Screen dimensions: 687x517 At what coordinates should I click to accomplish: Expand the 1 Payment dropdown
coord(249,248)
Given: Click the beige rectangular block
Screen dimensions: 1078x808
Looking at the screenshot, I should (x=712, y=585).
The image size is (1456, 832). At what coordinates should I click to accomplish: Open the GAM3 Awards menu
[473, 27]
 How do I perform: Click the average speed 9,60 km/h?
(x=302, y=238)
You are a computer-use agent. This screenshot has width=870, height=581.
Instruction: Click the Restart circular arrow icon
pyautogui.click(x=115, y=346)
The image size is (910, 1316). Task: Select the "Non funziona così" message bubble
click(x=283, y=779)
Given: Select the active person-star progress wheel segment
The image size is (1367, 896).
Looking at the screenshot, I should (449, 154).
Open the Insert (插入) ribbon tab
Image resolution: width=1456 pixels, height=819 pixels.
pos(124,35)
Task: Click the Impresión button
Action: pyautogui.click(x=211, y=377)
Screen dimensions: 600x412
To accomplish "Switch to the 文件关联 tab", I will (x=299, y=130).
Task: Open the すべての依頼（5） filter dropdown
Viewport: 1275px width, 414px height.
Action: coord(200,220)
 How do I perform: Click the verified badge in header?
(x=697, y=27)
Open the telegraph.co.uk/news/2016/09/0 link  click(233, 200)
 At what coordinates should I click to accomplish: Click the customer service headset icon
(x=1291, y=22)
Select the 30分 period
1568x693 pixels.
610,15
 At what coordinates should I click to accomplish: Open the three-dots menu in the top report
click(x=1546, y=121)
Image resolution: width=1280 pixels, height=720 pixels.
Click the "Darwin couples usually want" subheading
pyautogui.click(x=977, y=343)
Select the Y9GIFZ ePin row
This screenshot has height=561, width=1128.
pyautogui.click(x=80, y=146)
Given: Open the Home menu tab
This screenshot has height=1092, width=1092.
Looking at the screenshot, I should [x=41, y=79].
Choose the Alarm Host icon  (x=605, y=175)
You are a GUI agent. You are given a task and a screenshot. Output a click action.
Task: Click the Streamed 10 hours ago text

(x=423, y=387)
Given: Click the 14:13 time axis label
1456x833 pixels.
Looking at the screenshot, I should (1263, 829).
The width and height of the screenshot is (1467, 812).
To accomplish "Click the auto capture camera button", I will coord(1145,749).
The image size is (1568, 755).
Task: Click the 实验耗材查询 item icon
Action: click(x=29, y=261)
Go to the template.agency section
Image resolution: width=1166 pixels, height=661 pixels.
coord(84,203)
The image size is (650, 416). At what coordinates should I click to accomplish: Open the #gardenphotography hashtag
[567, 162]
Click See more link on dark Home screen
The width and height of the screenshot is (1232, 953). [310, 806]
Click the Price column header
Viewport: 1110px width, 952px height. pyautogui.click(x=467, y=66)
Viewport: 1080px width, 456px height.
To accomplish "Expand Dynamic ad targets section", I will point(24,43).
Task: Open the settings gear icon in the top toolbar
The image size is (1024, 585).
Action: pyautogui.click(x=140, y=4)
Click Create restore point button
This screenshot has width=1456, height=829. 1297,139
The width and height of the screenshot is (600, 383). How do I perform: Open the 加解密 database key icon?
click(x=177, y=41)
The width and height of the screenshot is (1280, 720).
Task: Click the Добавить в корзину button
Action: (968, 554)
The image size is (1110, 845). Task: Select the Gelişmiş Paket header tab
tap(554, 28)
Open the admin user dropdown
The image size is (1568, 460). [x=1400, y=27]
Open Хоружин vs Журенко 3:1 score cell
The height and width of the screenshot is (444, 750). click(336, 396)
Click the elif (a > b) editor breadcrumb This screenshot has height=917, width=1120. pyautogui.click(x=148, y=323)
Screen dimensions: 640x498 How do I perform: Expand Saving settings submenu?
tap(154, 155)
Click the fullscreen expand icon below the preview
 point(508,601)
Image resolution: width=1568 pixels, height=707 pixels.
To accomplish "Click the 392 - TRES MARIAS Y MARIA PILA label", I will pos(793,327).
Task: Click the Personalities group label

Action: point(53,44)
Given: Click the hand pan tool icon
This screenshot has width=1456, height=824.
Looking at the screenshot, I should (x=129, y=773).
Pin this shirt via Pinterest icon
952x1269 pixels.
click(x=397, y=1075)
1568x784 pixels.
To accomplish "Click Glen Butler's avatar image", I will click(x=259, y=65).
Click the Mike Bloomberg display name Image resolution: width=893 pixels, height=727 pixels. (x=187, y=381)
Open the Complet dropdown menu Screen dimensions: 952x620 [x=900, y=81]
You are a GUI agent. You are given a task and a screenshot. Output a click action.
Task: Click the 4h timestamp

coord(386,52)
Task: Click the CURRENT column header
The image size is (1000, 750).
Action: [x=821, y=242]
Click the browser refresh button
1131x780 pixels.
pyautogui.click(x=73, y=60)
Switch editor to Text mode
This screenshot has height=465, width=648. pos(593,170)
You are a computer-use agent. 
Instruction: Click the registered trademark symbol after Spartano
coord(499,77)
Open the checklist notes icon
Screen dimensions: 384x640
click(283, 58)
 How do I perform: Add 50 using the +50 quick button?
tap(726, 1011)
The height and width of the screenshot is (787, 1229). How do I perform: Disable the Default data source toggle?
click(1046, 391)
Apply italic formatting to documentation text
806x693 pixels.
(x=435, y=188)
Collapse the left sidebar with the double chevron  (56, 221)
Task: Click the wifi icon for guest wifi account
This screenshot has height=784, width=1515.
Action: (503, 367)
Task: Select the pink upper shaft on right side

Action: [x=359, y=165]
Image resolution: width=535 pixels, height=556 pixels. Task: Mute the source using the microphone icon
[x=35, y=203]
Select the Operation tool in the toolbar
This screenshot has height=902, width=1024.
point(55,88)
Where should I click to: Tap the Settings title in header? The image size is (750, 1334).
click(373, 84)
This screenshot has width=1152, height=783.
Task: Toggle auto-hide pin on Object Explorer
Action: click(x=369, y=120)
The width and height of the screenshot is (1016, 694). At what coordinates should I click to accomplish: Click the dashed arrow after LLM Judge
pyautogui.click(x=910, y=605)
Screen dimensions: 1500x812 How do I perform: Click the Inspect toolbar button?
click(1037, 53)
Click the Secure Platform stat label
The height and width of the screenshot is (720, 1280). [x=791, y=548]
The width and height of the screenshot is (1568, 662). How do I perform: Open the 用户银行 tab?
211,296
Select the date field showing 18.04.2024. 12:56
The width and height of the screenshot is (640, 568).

**Written exercise:** Copy all of the material above word for word.

**Completed exercise:**
Screen dimensions: 687x517 At what coordinates should I click to accomplish: Expand the 1 Payment dropdown
coord(249,248)
Given: Click the beige rectangular block
Screen dimensions: 1078x808
Looking at the screenshot, I should (x=712, y=585).
The image size is (1456, 832). At what coordinates should I click to accomplish: Open the GAM3 Awards menu
[473, 27]
 How do I perform: Click the average speed 9,60 km/h?
(x=302, y=238)
You are a computer-use agent. This screenshot has width=870, height=581.
Instruction: Click the Restart circular arrow icon
pyautogui.click(x=115, y=346)
The image size is (910, 1316). Task: Select the "Non funziona così" message bubble
click(x=283, y=779)
Given: Select the active person-star progress wheel segment
The image size is (1367, 896).
Looking at the screenshot, I should (449, 154).
Open the Insert (插入) ribbon tab
Image resolution: width=1456 pixels, height=819 pixels.
pos(124,35)
Task: Click the Impresión button
Action: pyautogui.click(x=211, y=377)
Screen dimensions: 600x412
To accomplish "Switch to the 文件关联 tab", I will (x=299, y=130).
Task: Open the すべての依頼（5） filter dropdown
Viewport: 1275px width, 414px height.
Action: coord(200,220)
 How do I perform: Click the verified badge in header?
(x=697, y=27)
Open the telegraph.co.uk/news/2016/09/0 link  click(233, 200)
 At what coordinates should I click to accomplish: Click the customer service headset icon
(x=1291, y=22)
Select the 30分 period
1568x693 pixels.
610,15
 At what coordinates should I click to accomplish: Open the three-dots menu in the top report
click(x=1546, y=121)
Image resolution: width=1280 pixels, height=720 pixels.
Click the "Darwin couples usually want" subheading
pyautogui.click(x=977, y=343)
Select the Y9GIFZ ePin row
This screenshot has height=561, width=1128.
pyautogui.click(x=80, y=146)
Given: Open the Home menu tab
This screenshot has height=1092, width=1092.
Looking at the screenshot, I should [x=41, y=79].
Choose the Alarm Host icon  (x=605, y=175)
You are a GUI agent. You are given a task and a screenshot. Output a click action.
Task: Click the Streamed 10 hours ago text

(x=423, y=387)
Given: Click the 14:13 time axis label
1456x833 pixels.
Looking at the screenshot, I should (1263, 829).
The width and height of the screenshot is (1467, 812).
To accomplish "Click the auto capture camera button", I will coord(1145,749).
The image size is (1568, 755).
Task: Click the 实验耗材查询 item icon
Action: click(x=29, y=261)
Go to the template.agency section
Image resolution: width=1166 pixels, height=661 pixels.
coord(84,203)
The image size is (650, 416). At what coordinates should I click to accomplish: Open the #gardenphotography hashtag
[567, 162]
Click See more link on dark Home screen
The width and height of the screenshot is (1232, 953). [310, 806]
Click the Price column header
Viewport: 1110px width, 952px height. pyautogui.click(x=467, y=66)
Viewport: 1080px width, 456px height.
To accomplish "Expand Dynamic ad targets section", I will point(24,43).
Task: Open the settings gear icon in the top toolbar
The image size is (1024, 585).
Action: pyautogui.click(x=140, y=4)
Click Create restore point button
This screenshot has width=1456, height=829. 1297,139
The width and height of the screenshot is (600, 383). How do I perform: Open the 加解密 database key icon?
click(x=177, y=41)
The width and height of the screenshot is (1280, 720).
Task: Click the Добавить в корзину button
Action: (968, 554)
The image size is (1110, 845). Task: Select the Gelişmiş Paket header tab
tap(554, 28)
Open the admin user dropdown
The image size is (1568, 460). [x=1400, y=27]
Open Хоружин vs Журенко 3:1 score cell
The height and width of the screenshot is (444, 750). click(336, 396)
Click the elif (a > b) editor breadcrumb This screenshot has height=917, width=1120. pyautogui.click(x=148, y=323)
Screen dimensions: 640x498 How do I perform: Expand Saving settings submenu?
tap(154, 155)
Click the fullscreen expand icon below the preview
 point(508,601)
Image resolution: width=1568 pixels, height=707 pixels.
To accomplish "Click the 392 - TRES MARIAS Y MARIA PILA label", I will pos(793,327).
Task: Click the Personalities group label

Action: point(53,44)
Given: Click the hand pan tool icon
This screenshot has width=1456, height=824.
Looking at the screenshot, I should (x=129, y=773).
Pin this shirt via Pinterest icon
952x1269 pixels.
click(x=397, y=1075)
1568x784 pixels.
To accomplish "Click Glen Butler's avatar image", I will click(x=259, y=65).
Click the Mike Bloomberg display name Image resolution: width=893 pixels, height=727 pixels. (x=187, y=381)
Open the Complet dropdown menu Screen dimensions: 952x620 [x=900, y=81]
You are a GUI agent. You are given a task and a screenshot. Output a click action.
Task: Click the 4h timestamp

coord(386,52)
Task: Click the CURRENT column header
The image size is (1000, 750).
Action: [x=821, y=242]
Click the browser refresh button
1131x780 pixels.
pyautogui.click(x=73, y=60)
Switch editor to Text mode
This screenshot has height=465, width=648. pos(593,170)
You are a computer-use agent. 
Instruction: Click the registered trademark symbol after Spartano
coord(499,77)
Open the checklist notes icon
Screen dimensions: 384x640
click(283, 58)
 How do I perform: Add 50 using the +50 quick button?
tap(726, 1011)
The height and width of the screenshot is (787, 1229). How do I perform: Disable the Default data source toggle?
click(1046, 391)
Apply italic formatting to documentation text
806x693 pixels.
(x=435, y=188)
Collapse the left sidebar with the double chevron  (56, 221)
Task: Click the wifi icon for guest wifi account
This screenshot has height=784, width=1515.
Action: (503, 367)
Task: Select the pink upper shaft on right side

Action: [x=359, y=165]
Image resolution: width=535 pixels, height=556 pixels. Task: Mute the source using the microphone icon
[x=35, y=203]
Select the Operation tool in the toolbar
This screenshot has height=902, width=1024.
point(55,88)
Where should I click to: Tap the Settings title in header? The image size is (750, 1334).
click(373, 84)
This screenshot has width=1152, height=783.
Task: Toggle auto-hide pin on Object Explorer
Action: click(x=369, y=120)
The width and height of the screenshot is (1016, 694). At what coordinates should I click to accomplish: Click the dashed arrow after LLM Judge
pyautogui.click(x=910, y=605)
Screen dimensions: 1500x812 How do I perform: Click the Inspect toolbar button?
click(1037, 53)
Click the Secure Platform stat label
The height and width of the screenshot is (720, 1280). [x=791, y=548]
The width and height of the screenshot is (1568, 662). How do I perform: Open the 用户银行 tab?
211,296
Select the date field showing 18.04.2024. 12:56
The width and height of the screenshot is (640, 568).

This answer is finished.